Exercise directions
The expected output is each line below containing "price", copied in full.

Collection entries
=-=-=

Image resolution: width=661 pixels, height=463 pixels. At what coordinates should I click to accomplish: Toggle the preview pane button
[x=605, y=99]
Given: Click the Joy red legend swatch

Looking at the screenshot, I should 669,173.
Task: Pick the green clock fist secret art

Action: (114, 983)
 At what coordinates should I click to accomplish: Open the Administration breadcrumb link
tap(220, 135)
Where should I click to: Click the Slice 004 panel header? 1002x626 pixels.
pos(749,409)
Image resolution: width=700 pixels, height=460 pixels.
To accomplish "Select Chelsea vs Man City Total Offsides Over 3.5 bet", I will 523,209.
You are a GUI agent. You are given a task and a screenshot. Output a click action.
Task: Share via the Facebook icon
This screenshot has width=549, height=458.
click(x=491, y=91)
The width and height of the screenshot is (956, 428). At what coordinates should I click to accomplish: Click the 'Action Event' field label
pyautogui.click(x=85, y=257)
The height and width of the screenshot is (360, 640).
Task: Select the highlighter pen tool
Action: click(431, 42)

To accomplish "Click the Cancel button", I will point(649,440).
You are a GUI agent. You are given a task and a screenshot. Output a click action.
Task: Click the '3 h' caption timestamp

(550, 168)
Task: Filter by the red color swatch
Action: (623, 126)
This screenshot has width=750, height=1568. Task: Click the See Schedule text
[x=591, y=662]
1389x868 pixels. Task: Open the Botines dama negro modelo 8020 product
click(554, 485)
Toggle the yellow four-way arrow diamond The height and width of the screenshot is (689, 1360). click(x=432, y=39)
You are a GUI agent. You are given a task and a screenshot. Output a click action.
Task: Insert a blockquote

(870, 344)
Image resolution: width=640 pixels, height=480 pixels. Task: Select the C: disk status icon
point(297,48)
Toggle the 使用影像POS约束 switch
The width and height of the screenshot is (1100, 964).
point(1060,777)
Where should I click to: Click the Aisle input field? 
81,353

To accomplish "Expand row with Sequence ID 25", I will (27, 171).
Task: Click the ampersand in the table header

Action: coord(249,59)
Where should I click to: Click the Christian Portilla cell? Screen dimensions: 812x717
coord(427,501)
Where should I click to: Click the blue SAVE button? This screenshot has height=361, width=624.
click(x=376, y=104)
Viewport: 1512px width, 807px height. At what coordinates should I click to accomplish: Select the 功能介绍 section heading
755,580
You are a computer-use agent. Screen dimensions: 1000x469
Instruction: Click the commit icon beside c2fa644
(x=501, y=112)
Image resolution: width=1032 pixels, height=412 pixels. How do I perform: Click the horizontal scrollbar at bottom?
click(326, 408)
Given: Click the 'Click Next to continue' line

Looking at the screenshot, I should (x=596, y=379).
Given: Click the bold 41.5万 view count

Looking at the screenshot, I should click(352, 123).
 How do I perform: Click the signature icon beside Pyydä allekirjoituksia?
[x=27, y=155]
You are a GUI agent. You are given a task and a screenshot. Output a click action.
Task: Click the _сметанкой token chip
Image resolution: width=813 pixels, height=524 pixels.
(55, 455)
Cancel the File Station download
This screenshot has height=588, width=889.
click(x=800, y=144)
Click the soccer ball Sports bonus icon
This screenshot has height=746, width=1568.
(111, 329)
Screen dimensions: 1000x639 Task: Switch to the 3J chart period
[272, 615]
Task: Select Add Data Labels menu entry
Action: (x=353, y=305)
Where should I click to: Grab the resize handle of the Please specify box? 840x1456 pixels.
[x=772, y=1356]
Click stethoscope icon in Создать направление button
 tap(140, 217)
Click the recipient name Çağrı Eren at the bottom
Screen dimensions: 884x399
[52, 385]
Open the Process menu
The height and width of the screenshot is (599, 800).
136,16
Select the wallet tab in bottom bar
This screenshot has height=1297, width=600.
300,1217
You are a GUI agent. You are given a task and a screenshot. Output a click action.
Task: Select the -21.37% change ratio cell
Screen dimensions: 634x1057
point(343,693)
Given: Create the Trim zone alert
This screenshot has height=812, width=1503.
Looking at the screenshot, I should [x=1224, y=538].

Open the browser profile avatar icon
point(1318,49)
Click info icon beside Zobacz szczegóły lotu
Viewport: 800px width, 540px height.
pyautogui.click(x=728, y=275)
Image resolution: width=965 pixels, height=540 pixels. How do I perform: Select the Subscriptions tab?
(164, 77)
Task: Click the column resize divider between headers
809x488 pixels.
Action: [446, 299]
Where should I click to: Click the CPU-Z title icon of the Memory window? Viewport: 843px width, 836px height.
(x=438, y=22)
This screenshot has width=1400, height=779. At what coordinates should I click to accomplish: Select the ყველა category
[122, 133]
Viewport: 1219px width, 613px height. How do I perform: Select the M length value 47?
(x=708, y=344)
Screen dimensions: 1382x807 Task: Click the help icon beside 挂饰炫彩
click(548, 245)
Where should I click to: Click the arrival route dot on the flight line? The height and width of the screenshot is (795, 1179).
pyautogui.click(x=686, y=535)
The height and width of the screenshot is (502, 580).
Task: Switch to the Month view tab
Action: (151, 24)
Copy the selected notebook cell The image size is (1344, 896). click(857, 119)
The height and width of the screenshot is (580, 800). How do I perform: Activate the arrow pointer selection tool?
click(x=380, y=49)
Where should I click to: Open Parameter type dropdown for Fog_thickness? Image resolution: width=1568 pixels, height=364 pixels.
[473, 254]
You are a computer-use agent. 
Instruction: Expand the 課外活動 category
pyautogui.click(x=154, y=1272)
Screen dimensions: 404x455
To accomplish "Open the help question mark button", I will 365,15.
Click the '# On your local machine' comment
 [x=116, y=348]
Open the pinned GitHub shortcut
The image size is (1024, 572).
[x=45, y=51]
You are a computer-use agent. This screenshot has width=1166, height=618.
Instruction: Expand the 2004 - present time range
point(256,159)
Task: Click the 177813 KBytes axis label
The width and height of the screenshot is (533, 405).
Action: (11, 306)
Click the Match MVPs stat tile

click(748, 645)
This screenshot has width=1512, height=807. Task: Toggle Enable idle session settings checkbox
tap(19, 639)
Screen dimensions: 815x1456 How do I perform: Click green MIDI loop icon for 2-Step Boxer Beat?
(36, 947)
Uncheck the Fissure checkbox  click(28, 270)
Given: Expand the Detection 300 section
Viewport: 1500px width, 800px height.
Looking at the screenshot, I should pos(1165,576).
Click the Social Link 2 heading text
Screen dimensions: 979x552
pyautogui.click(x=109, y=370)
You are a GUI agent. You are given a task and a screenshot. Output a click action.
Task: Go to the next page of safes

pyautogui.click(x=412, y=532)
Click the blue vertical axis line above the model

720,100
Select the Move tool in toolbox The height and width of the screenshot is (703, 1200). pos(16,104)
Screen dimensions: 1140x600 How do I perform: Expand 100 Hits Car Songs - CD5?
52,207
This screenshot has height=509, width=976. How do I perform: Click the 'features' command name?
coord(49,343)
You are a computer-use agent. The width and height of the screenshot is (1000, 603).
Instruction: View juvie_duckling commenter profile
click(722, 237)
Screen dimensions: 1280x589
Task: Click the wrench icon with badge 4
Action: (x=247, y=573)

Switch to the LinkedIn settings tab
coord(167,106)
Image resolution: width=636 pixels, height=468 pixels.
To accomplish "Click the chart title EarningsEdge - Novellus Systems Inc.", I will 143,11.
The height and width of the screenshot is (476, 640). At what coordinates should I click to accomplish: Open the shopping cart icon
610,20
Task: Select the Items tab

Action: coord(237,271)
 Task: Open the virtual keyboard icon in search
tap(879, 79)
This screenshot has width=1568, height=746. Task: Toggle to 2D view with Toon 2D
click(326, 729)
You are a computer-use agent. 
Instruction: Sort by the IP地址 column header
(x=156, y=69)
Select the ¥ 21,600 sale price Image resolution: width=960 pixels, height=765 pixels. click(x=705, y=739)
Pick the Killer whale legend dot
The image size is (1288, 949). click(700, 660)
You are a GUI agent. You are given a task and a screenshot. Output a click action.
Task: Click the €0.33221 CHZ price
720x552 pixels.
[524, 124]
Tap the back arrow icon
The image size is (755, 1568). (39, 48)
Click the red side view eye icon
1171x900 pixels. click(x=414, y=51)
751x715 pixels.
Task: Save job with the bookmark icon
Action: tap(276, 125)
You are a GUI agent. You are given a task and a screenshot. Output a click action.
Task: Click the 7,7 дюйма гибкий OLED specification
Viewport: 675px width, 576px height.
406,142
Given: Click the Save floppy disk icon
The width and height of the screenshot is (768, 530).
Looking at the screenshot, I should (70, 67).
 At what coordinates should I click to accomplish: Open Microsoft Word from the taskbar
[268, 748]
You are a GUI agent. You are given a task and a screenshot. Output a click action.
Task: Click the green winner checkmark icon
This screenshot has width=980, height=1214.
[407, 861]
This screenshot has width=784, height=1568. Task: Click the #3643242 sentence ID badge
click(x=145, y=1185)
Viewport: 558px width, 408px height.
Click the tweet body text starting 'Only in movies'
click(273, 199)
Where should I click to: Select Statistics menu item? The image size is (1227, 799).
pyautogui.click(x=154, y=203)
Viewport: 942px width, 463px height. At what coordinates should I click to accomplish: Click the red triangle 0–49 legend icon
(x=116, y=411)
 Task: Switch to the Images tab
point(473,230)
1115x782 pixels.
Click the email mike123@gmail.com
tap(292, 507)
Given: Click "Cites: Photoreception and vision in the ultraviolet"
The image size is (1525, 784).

=-=-=

Your solution
Select the ¥ 21,600 sale price Image resolution: width=960 pixels, height=765 pixels. click(x=705, y=739)
Task: Click the €0.33221 CHZ price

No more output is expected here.